Top gaming consoles plus a unique way to play.
It’s been more than four decades since video games moved from arcades to living rooms. From the first Ataris to the high-tech consoles of today, these devices are a key part of any home entertainment system and spell fun for all ages. Offering more than just games, they also connect you to streaming video services and even open up the world of 4K Ultra HD.
Sony PlayStation 4 Pro
The PlayStation 4 (PS4) Pro is an upgrade rather than a brand-new console but it’s an impressive one. The Pro packs in double the graphics-processing power of the first PS4. Visuals are sharper and more detailed, while some new games will run at close to 4K resolution. But there’s a small trade-off: the PS4 Pro is about 20 per cent bigger than the original model. $560
Play Horizon: Zero Dawn
Microsoft Xbox One S
Like Sony’s PS4 Pro, the Xbox One S is an upgraded version of the 2013 Xbox One. It has a slimmer profile and more powerful processors but the even better news is that all your old games will work on the latest model. A key new feature is the console’s ability to play 4K Ultra HD Blu-ray discs and stream video in 4K, meaning your 4K TV can finally get the workout you’ve been craving.
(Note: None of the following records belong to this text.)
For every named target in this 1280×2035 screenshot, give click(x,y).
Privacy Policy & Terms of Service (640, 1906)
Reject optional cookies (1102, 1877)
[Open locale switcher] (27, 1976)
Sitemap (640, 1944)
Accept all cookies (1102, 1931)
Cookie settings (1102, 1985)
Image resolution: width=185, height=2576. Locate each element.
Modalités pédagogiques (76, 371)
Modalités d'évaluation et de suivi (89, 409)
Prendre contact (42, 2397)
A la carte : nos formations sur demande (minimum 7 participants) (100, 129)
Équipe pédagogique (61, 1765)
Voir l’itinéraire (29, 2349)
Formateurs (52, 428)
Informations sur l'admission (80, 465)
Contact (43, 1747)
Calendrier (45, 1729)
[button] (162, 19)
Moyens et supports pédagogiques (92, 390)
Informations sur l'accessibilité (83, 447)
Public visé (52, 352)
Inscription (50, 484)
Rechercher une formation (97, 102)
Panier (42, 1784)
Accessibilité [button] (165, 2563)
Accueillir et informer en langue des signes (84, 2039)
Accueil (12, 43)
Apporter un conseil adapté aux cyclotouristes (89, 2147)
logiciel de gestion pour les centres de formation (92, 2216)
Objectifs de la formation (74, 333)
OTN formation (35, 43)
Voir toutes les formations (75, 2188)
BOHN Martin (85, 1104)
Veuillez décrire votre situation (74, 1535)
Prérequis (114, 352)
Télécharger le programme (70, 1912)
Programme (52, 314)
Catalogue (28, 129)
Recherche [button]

The One S also supports high dynamic-range imaging, which, combined with a compatible TV, promises better contrast and more natural colours. From $399
Play Mass Effect: Andromeda
More than 100 million units of the Nintendo Wii have been sold during its lifetime so the Switch, released in March this year, faces some serious sibling rivalry. Although it’s less powerful than the other consoles here, the Switch features remarkable versatility. You can plug it into a TV via an HDMI cable but it will also convert into a portable tablet-style device. The side controllers – called Joy-Cons – detach, letting you game with a friend or prop up the screen on a table using the kickstand. $469
Play The Legend of Zelda: Breath of the Wild
The PlayStation VR, or PSVR, is currently the simplest way to get a true virtual reality (VR) experience at home. It’s easy to set up – though it will add a lot of cables – and while the headset isn’t cheap ($550), it’s more affordable than similar options such as the HTC Vive ($1399) or the Oculus Rift (about $858). You do need a PS4 or PS4 Pro console to run it but, in return, you get access to an ever-growing catalogue of immersive VR games.